Identifying & building

These targeted GenAI applications will be able to identify and draw from the latest correct sources, to collate and repurpose the relevant information and fill the respective submission outline.

This will automatically involve crosschecking with the company’s regulatory information management (RIM) system, assessing what has previously been submitted, to ensure that the new submission is accurate and consistent.

Through all of this lightning-fast crossreferencing (which will ensure that the correct excipient/ingredient information has been extracted from the latest documentation for instance), GenAI will not only expedite and reduce costs associated with submissions compilation. It will also improve the quality, accuracy and success rate of submission updates, boosting the company’s track record with regulatory agencies.
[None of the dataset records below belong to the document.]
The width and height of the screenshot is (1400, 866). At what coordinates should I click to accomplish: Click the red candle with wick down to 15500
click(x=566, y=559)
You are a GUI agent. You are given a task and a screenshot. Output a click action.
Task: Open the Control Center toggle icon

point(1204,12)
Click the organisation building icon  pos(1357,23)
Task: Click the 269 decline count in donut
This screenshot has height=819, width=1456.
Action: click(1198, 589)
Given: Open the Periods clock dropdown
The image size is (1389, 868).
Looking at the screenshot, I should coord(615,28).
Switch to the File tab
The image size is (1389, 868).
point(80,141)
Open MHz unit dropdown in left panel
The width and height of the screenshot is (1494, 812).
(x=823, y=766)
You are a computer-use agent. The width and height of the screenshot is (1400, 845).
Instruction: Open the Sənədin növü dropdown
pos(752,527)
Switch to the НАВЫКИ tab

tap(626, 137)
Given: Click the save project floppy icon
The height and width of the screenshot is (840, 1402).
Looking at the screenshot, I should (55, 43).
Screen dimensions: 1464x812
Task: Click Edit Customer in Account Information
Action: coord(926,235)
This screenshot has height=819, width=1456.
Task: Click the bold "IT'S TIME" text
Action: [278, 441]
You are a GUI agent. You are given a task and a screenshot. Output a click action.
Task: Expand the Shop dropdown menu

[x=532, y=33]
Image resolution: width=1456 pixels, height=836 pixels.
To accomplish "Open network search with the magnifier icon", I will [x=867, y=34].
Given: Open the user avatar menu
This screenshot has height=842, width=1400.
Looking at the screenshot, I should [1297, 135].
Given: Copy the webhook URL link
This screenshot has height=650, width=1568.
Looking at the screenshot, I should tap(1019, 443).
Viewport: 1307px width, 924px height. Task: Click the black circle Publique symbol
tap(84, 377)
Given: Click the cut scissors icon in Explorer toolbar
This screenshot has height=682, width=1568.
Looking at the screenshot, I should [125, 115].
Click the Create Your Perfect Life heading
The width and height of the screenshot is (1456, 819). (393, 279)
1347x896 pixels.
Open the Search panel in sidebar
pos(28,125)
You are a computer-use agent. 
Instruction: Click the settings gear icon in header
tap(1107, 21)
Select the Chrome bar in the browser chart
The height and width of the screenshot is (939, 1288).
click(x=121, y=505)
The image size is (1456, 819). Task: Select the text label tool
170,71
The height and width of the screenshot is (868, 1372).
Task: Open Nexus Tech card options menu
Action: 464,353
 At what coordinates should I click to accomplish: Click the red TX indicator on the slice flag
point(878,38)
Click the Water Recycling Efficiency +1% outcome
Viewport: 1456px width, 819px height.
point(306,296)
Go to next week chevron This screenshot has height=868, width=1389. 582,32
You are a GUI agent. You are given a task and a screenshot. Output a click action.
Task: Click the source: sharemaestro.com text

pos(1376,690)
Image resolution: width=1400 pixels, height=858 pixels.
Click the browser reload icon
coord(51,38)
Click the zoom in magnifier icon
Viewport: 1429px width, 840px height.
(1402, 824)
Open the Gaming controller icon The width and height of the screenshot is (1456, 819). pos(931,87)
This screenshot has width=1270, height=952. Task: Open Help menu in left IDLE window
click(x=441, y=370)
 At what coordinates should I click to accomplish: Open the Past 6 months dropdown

In the meantime, skilled teams will be free to focus more of their attention on scientific work – activities that add more value for the organisation, and are more rewarding for those subject experts.

Recognising & accommodating

In addition to fulfilling the demands of agencies in mature regulatory markets such as the EU and North America, advanced automation in regulatory submissions generation will transform the efficiency of dealing with less developed markets, which together account for a sizeable proportion of the future global life sciences opportunity.

Growth in pharma sales in emerging markets is set to accelerate over the next decade, with medicine use in Latin America and Asia expected to rise faster than other regions over the next five years.

Many of these markets still rely heavily on non-electronic files, for submission to authorities whose requirements are less standardised.

The ability to streamline associated submissions with advanced end-to-end automation promises to be very powerful here, in helping companies navigate the differing requirements, deduce ‘what good looks like’, and swiftly collate and format what’s needed for optimal impact.

Laying foundations

With all of this potential on the horizon, life sciences organisations need to get to grips with GenAI technology today – to get a feel for how far GenAI can go, how quickly results can be honed, and how much time and budget this could buy back for hard-pressed regulatory teams.

Further opportunities for GenAI in a regulatory context, for instance, include more efficient and effective maintenance of labelling compliance internationally, across the product life cycle – again boosted by automated, GenAI-enabled cross-referencing.

Simply adding a GenAI capability is no magic bullet, of course. In parallel, companies will need to bolster their regulatory intelligence knowledge bases (e.g. with the latest information on emerging/developing markets and their submission requirements).

They must also continue enhancing and unifying their product data. The stronger the assets that GenAI can draw from, the greater the potential for deep process automation.


Agnes Cwienczek is Director of Product Management at ArisGlobal.